Cette homochromie peut se produire grâce à leur système tégumentaire, c’est-à-dire leur « peau », qui est composé des cellules pigmentaires, appelées chromatophores.
Les processus de l’homochromie
Deux types de processus sont employés par les animaux. D’une part, un changement physiologique peut se produire du fait de l’étirement ou de la contraction des chromatophores, ainsi que de la dispersion du pigment. Ces changements produisent une variation de l’opacité et de la concentration de la couleur dans le tégument. D’autre part, l’homochromie peut résulter d’un changement morphologique, par une synthèse au niveau du derme.

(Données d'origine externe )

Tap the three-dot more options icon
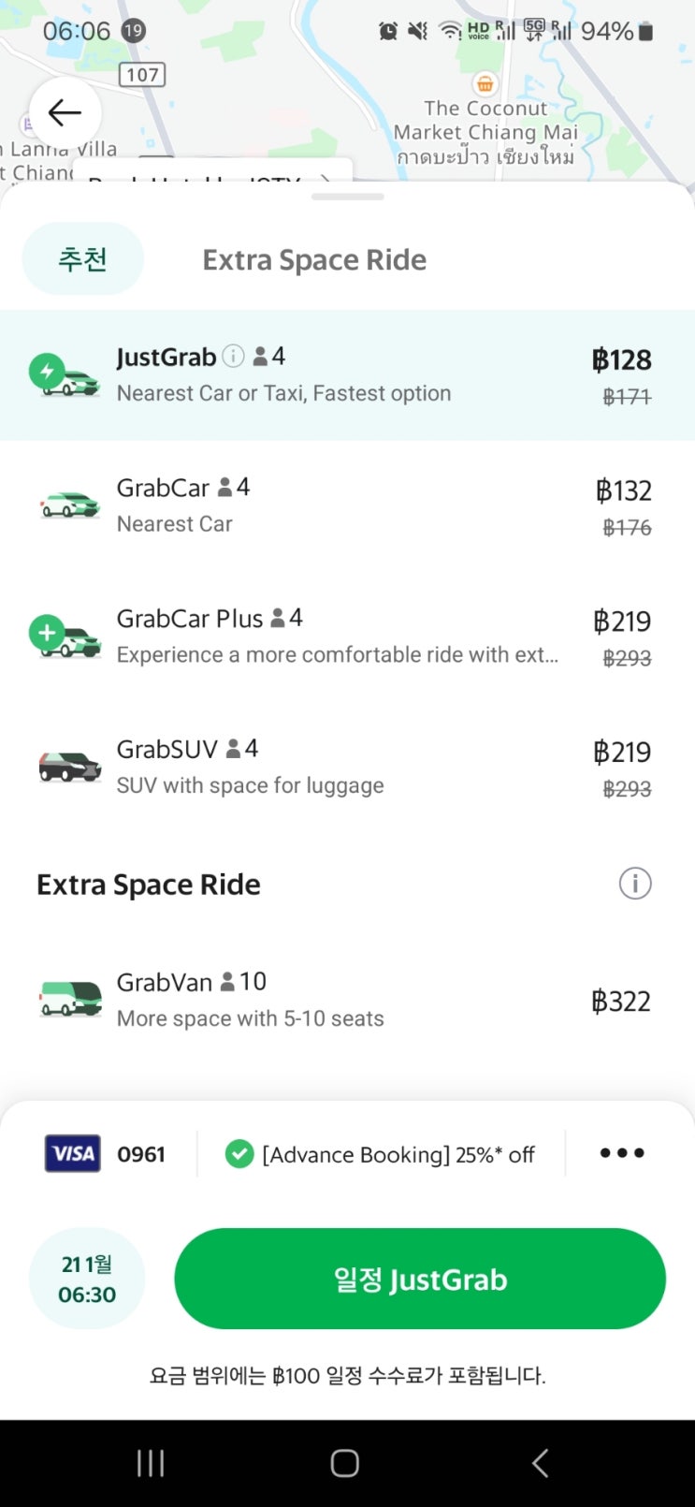695x1507 pixels. click(622, 1153)
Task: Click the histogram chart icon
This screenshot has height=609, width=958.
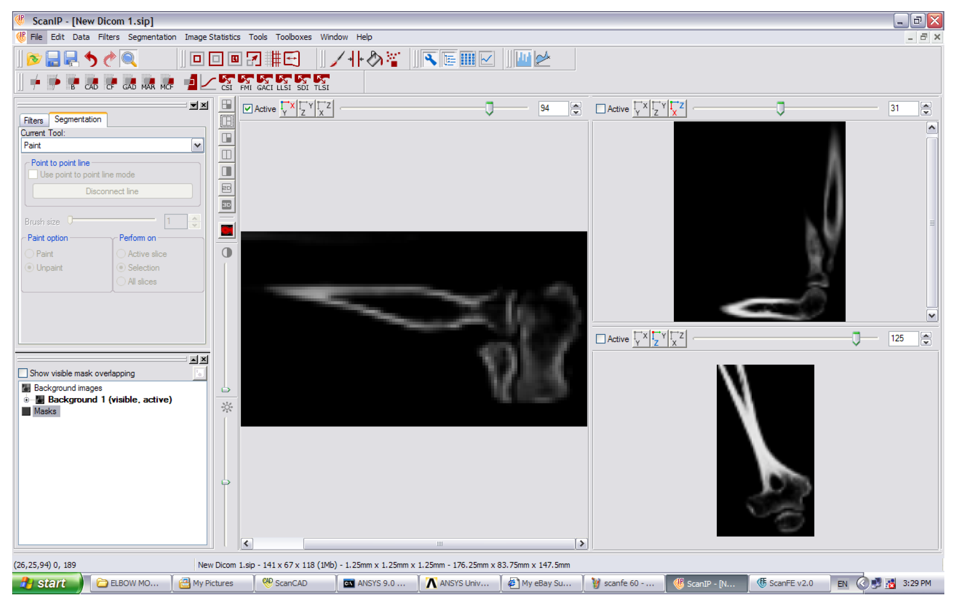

La Seiche est capable de variations chromatiques rapides
Dans le premier cas, la transformation peut être excessivement rapide, de l’ordre de moins d’une seconde, comme chez la Seiche (Sepia officinalis), ou prendre quelques heures, selon les espèces.
Dans le second cas, le changement s’effectue plus lentement, sur plusieurs jours, voire plusieurs mois. Dans cette catégorie, on compte une araignée, la Misumène variable (Misumena vatia). Elle fait partie de la famille des « araignées-crabes » (les Thomisidæ), nommées ainsi car leur abdomen est trapu et qu’elles se déplacent de côté à la manière d’un crabe, les pattes maintenues latéralement. Il s’agit d’araignées qui capturent les insectes butineurs en les attrapant par la tête et en leur injectant du venin.
La Misumène variable, tout comme le Thomise replet (Thomisus onustus), peuvent adapter leurs couleurs en fonction du type de fleurs sur lesquelles ils chassent. Ils peuvent ainsi passer du jaune au blanc en quelques jours (le pigment jaune migre alors vers l’intérieur, puis est à terme excrété par les selles), ou du blanc au jaune en davantage de temps (le pigment jaune doit souvent être synthétisé de nouveau). Le Thomise replet peut employer une troisième couleur, le rose. Pour changer du rose au jaune ou inversement, il est obligé de passer par une phase blanche pour « laver » les pigments précédents.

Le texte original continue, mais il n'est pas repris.